Les membres de Jeudi Noir ont été expulsé ce matin du bâtiment vide d’Axa, avenue de Matignon à Paris (voir la vidéo filmée de l’intérieur de l’immeuble).

20 membres du collectif ont résisté une demi-heure, avant d’être envoyés au commissariat dont ils sont sortis aux alentours de 10 heures. Lila, 28 ans et intermittente du spectacle, était dans le bâtiment. Elle revient sur l’expulsion.

Comment s’est déroulé l’évacuation ?

Hier soir, la police a empêché les élus et les journalistes d’entrer. On savait donc que ce serait pour ce matin, et ça nous a laissé le temps de mettre au point notre plan d’action. Une dizaine de personnes se sont enchaînées contre la vitre, et les autres sont montés sur le toit. On attendait les policiers depuis 5h. Quand ils ont cassé la vitre vers 7h15, on est tous monté sur le toit et on a lancé des tracts dans la rue.

L’évacuation a-t-elle été violente ?

Non, sur le toit on s’est tous agrippés en position de tortue. Notre résistance était symbolique, on ne comptait pas y rester toute la journée. Mais l’objectif était de tenir le plus longtemps possible pour permettre aux médias et à nos soutiens d’arriver. Ensuite on est juste resté une heure au commissariat, le temps qu’ils fassent une vérification d’identité.

Qu’allez-vous faire aujourd’hui ?

On a encore des affaires dans le bâtiment : des duvets, des chauffages. Normalement on va pouvoir les récupérer à 14 heures, sous contrôle d’un huissier. Et ce soir à 18 heures, on se rassemble à nouveau devant le bâtiment pour notre dépendaison de crémaillère. On va boire un coup, et se féliciter de cette lutte. Pour nous, c’est une victoire.

Pourquoi ça ?

Parce qu’on a tenu presque deux mois à cette adresse hautement symbolique, à deux pas de l’Elysée. Et parce qu’on a réussi à mettre en lumière notre combat contre le mal-logement. Il se divise en deux aspects. L’urgence sociale du mal logement, et le côté politique du problème. On a eu du mal à faire venir beaucoup de monde à cause du blocus policier, mais sur le terrain politique on a avancé. On ne pourra pas dire que cet hiver, on n’a pas entendu parler du mal logement.

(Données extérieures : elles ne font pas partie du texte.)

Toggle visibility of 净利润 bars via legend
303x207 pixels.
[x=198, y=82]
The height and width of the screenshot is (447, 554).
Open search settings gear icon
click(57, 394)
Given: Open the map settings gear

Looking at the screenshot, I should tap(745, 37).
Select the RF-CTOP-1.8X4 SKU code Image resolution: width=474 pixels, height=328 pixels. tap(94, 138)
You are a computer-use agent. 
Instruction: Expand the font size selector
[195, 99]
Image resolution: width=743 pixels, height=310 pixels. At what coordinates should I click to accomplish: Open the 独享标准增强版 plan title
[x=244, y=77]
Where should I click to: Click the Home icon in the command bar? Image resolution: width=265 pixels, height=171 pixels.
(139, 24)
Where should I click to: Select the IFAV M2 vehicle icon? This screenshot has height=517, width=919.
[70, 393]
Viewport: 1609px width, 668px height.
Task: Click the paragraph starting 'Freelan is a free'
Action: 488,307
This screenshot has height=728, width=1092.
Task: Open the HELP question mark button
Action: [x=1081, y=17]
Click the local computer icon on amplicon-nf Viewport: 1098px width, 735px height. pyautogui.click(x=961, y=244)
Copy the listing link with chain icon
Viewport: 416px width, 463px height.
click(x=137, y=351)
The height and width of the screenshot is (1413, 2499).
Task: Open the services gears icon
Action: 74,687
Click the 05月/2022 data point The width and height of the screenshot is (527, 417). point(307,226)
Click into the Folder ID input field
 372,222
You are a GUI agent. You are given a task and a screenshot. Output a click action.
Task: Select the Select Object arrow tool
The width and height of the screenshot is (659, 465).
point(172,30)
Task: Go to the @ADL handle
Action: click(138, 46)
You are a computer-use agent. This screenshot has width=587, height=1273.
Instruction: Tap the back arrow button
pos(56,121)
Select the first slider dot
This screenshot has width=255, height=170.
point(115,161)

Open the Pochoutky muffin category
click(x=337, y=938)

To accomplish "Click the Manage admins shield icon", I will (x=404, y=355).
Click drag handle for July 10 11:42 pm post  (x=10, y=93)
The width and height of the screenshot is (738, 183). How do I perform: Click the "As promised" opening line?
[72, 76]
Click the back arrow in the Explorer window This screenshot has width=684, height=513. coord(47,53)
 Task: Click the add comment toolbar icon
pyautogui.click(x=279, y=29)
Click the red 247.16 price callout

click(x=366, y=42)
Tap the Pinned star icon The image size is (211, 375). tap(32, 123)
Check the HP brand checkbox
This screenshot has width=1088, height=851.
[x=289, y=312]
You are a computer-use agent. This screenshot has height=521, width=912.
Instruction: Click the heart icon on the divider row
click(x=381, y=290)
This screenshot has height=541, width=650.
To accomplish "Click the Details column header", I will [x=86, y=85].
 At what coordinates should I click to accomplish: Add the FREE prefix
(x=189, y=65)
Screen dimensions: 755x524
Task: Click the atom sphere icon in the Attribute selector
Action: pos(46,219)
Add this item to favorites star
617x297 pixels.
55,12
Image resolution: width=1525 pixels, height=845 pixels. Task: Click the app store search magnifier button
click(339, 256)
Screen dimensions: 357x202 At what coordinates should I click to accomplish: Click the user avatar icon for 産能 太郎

Des élus vous soutiennent-ils ?

Oui, on reçoit de plus en plus de messages de soutien. Hier, Sylvain Desmet, conseiller régional du Val d’Oise d’Europe Ecologie les Verts (EELV), a passé la nuit dehors, sur un matelas devant l’immeuble. Ce genre d’actes, ça ne peut que nous toucher ! Côté UMP, Etienne Pinte, le « mouton noir » de l’UMP, nous a également soutenu. Il est venu manger avec nous dans le squat et s’était déclaré prêt à se porter médiateur en cas de négociations avec AXA, qui n’ont jamais eu lieu finalement. Et auprès du citoyen notre image évolue. Avant, il y avait un fort amalgame, les gens croyaient qu’on squattait des immeubles simplement pour nous loger, nous. Maintenant ils comprennent que notre démarche se situe dans une optique plus large de sensibilisation au mal logement.

Avez-vous déjà une idée de vos prochaines actions ?

C’est encore un peu tôt. On va prendre un peu de recul sur cette occupation-là. Et puis on va tous se réunir, et décider d’une ouverture prochaine dans un nouveau squat. 10% des bâtiments sont vides à Paris, on a le choix.